Do any of you have typewriters? Are they still worth having, or do computers completely dominate typewriters at everything? If you saw a fellow /lit/izen with a typewriter, would you call him pretentious?
I'm thinking of getting my English major, aspiring author girlfriend a typewriter for Christmas. Is this a good idea, or a waste of money?
I have a typewriter, but I never write on it. It's kind of a neat decoration or conversation piece, but in terms of actually writing on it? Absolutely not. I wrote about 4 or 5 pages of a story and it's noisy, a pain to format, and just cumbersome.
>>8858940
A typewriter is the worst of both worlds, there's no reason to use one in lieu of a computer or writing by hand and it offers no advantages.

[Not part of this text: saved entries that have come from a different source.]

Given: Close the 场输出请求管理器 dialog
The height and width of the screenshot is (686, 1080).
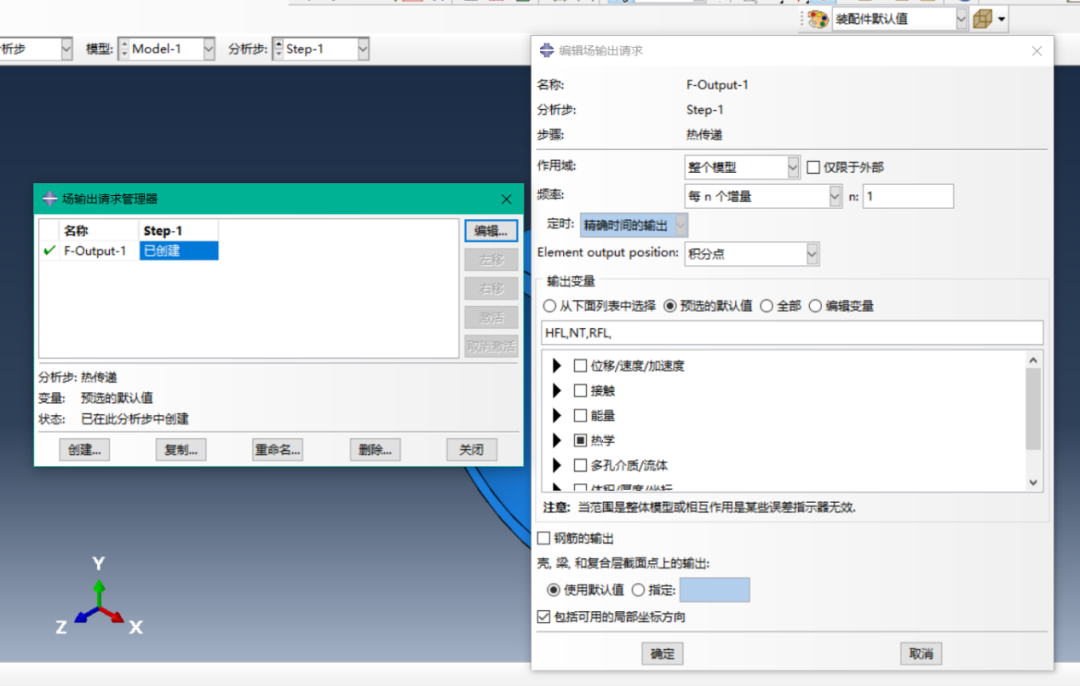Looking at the screenshot, I should [x=506, y=199].
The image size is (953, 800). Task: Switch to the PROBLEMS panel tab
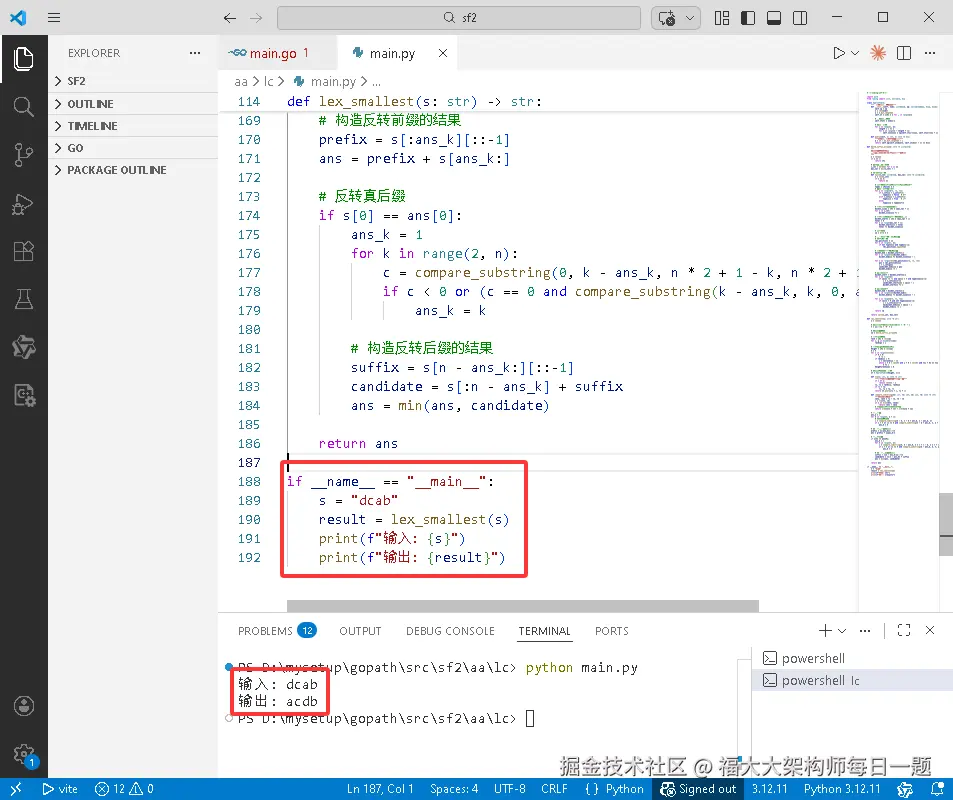265,631
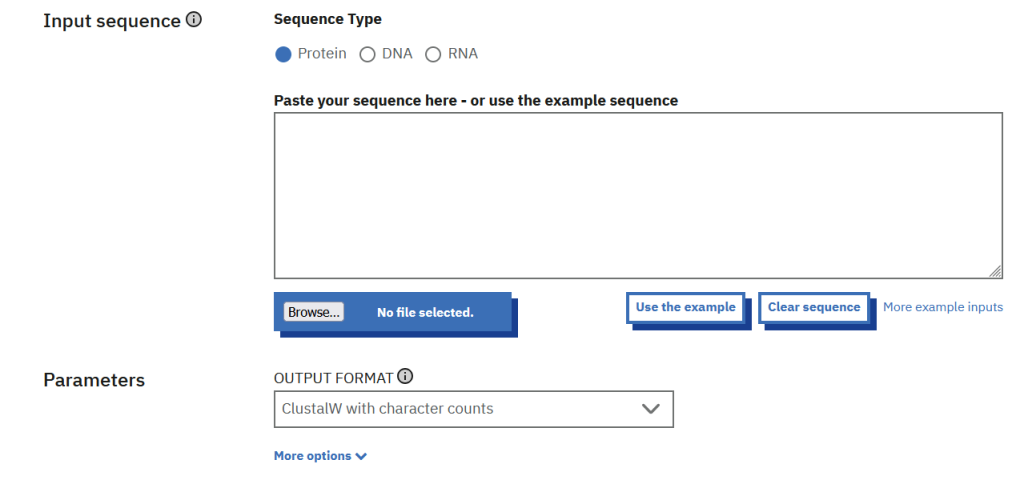The height and width of the screenshot is (484, 1024).
Task: Click the No file selected upload area
Action: tap(425, 312)
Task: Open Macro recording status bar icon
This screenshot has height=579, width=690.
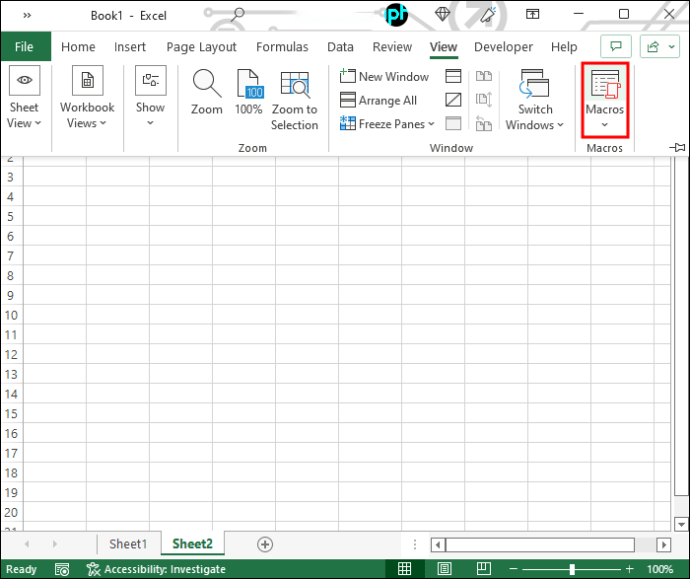Action: point(62,569)
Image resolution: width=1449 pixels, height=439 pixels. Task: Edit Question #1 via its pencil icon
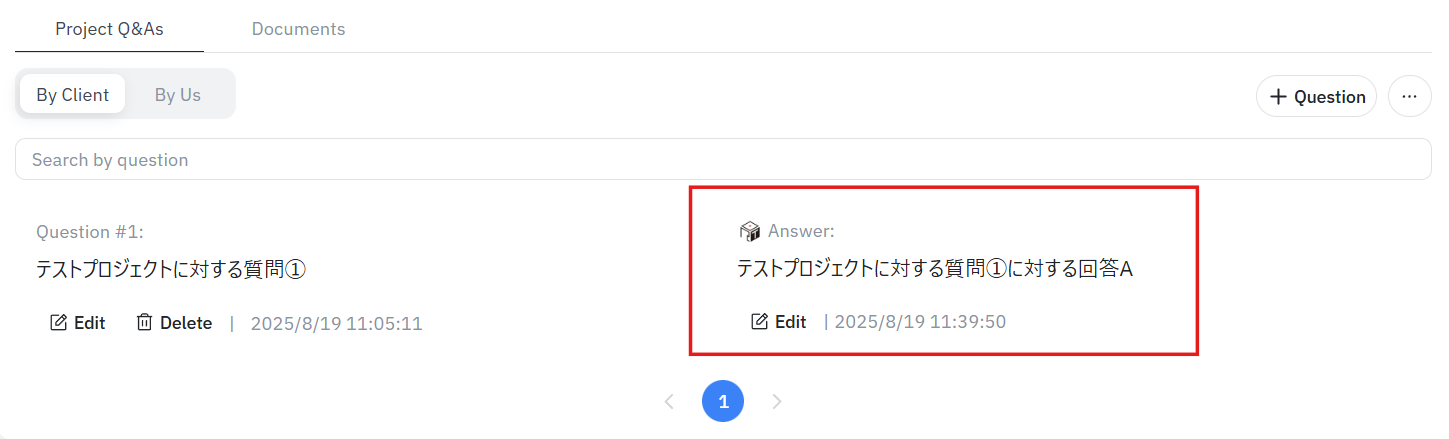pyautogui.click(x=60, y=323)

It's a cool decorative piece that you could use here and there to write letters or whatever, but long formwriting is unnecessarily cumbersome
I have a typewriter because for some reason I literally can't write "good" fiction on a pc. I need to feel the words. Might be autistic but nothing but the truth
>>8858940
she'll love it and never use it.
I have one, and I use it; I use it because it more reliably has ink than my printer for writing formal letters. I am an abject failure at life, evidently, and that is probably the only circumstances in which anyone still uses one.
btw if she ever uses it to write a personal letter to her, dump her ass for not knowing basic etiquette. Unless you're into that high protocol nonsense.
>>8858940
Buy her a nice pen instead.
>>8858981
>to her
to *you
See? Failure at life. I'd have to retype that whole page or buy white-out.
>>8858940
I have a good Olivetti, but using typewriters is edgy and hipster as fuck. So, yeah, that means it's fucking pretentious.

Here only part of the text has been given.